0

Right now I'm sending failed records from an API call to a GCS bucket thats partitioned by day

ex:

gs://path/to/file/2022/07/01

gs://path/to/file/2022/07/02

etc..

From there, I would like to schedule a batch job to retry these failed records the next day using Apache Beam and Dataflow. The issue is that the date at the end of the GCS path is only added when the initial template was uploaded to GCP and remains fixed at that date regardless of when you run the job similar to this and this. I'm using a ValueProvider but I cannot figure out a work around for this.

I've found that when I run the pipeline locally, everything works great, but in Dataflow, only the DoFns within the expand function actually get run.

Essentially what I'm doing here is:

  1. getting the initial gcs path and appending current date minus 24 hours to the end in fileMatch

  2. calling FileIO.readMatches() to convert each match() to a ReadableFile

  3. calling MatchGCSFiles which contains the exact code below that uses the value providers to get the current date and append to the GCS path. I did this to override the existing path because this was the only way to get it to work as I thought I understood a DoFn cannot take in empty input (still learning Beam)

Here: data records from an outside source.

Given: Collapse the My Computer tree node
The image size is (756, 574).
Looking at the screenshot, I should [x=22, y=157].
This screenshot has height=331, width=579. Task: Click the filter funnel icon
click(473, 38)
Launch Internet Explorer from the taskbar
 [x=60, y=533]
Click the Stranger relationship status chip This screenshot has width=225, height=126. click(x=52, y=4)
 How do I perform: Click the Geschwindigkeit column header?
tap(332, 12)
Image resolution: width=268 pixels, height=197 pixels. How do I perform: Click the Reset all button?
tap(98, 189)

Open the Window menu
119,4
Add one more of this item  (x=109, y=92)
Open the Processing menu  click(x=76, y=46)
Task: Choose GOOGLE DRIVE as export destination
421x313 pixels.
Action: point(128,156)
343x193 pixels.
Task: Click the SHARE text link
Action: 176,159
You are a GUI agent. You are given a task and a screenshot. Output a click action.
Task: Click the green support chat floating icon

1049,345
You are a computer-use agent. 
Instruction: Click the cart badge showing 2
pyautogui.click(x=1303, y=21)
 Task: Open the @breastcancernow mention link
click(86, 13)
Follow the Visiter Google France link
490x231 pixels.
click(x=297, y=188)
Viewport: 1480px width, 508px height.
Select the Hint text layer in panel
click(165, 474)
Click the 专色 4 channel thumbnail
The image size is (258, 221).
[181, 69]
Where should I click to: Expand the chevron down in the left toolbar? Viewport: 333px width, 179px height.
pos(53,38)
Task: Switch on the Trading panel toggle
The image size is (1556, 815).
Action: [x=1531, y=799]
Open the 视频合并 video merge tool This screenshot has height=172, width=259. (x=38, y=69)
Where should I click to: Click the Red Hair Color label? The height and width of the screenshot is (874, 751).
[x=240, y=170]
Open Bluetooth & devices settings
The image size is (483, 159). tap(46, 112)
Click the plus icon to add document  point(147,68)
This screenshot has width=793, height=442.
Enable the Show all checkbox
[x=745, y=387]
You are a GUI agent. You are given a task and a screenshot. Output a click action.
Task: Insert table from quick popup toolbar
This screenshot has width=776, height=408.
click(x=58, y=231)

  4. call FileIO.readMatches() again to convert the new match() to a new ReadableFile then call the API.

     String dateFormat = "yyyy/MM/dd";
         ValueProvider<String> date =
             new ValueProvider<String>() {
               @Override
               public String get() {
                 String currentDate = Instant.now().minus(86400000).toDateTime(DateTimeZone.UTC).toString(dateFormat);
                 return currentDate;
               }
    
               @Override
               public boolean isAccessible() {
                 return true;
               }
             };
         ValueProvider<String> gcsPathWithDate =
             new ValueProvider<String>() {
               @Override
               public String get() {
                 return String.format("%s/%s/*/*.json", gcsPathPrefix, date.get());
               }
    
               @Override
               public boolean isAccessible() {
                 return true;
               }
             };
         fileMatch = FileIO.match().filepattern(gcsPathWithDate.get());
       }
    
       PCollectionTuple mixedPColl =
           input
               .getPipeline()
               .apply("File match", fileMatch)
               .apply("applying read matches", FileIO.readMatches())
               .apply("matching files", ParDo.of(new MatchGCSFiles()))
               .apply("applying read matches", FileIO.readMatches()). //problem here
               .apply("Read failed events from GCS", ParDo.of(new ReadFromGCS()))
               .apply(//call API)...
    

The problem is in the second FileIO.readMatches(), the return type does not match: reason: no instance(s) of type variable(s) exist so that PCollection conforms to PCollection

I've tried different work arounds for this but none seem to work.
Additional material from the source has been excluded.